そう呟く智史。そして彼らが来たことを知らせるレーダー網からの警報が鳴り響く。

「硫黄島から北方500㎞に多数の重力子反応!艦型確認、コンゴウ型2番艦、大戦艦ヒエイとミョウコウ型4隻、超兵器級8隻を中核とする大艦隊です!」

そう、霧の生徒会が硫黄島に到達したのだ。

「霧の究極超兵器、超巨大戦艦リヴァイアサン。あなたという存在を確かめさせてもらいます。」

自身の船体の艦橋のトップで制服を海風に揺らせながらヒエイはそう呟く。
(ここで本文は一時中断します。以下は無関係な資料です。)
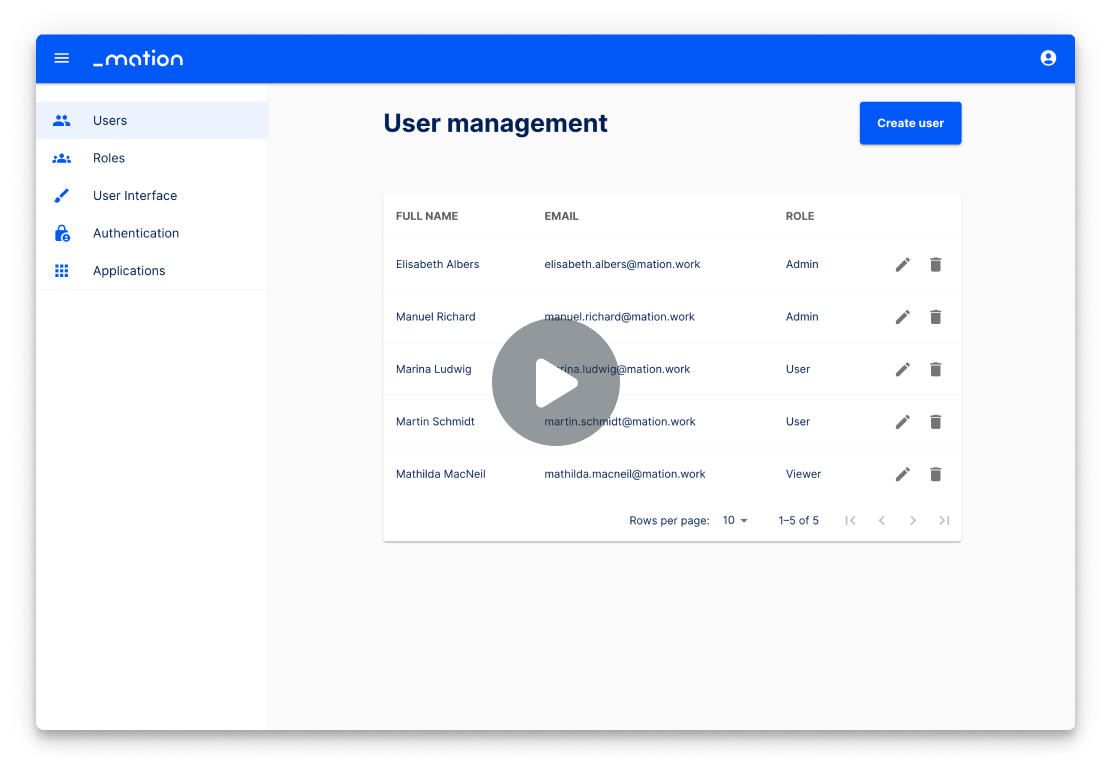Open the Roles section
This screenshot has width=1112, height=768.
click(109, 158)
遂に霧の生徒会と智史&群像達の直接対決が幕を上げようとしていた、そして彼女にはある秘策があったーー




智史がイオナに与えたもの

ユニオンコアα
本作オリジナルのユニオンコア。
ヤマトのコアがイオナのメンタルモデルから抜けることでイオナがメンタルモデルを維持できなくなってしまうことを忌み嫌った智史が生み出し、ヤマトのコアの代わりに彼女に埋め込んだユニオンコア。
演算能力はヤマトのコアのものに匹敵。なおこのユニオンコアは自我を持たず、イオナの元のユニオンコアと同調し、彼女自身のものとして馴染んでいくようにプログラミングされている。この設定には彼女に他者からの手も借りずに自分で立って歩いていけという意味も込められている。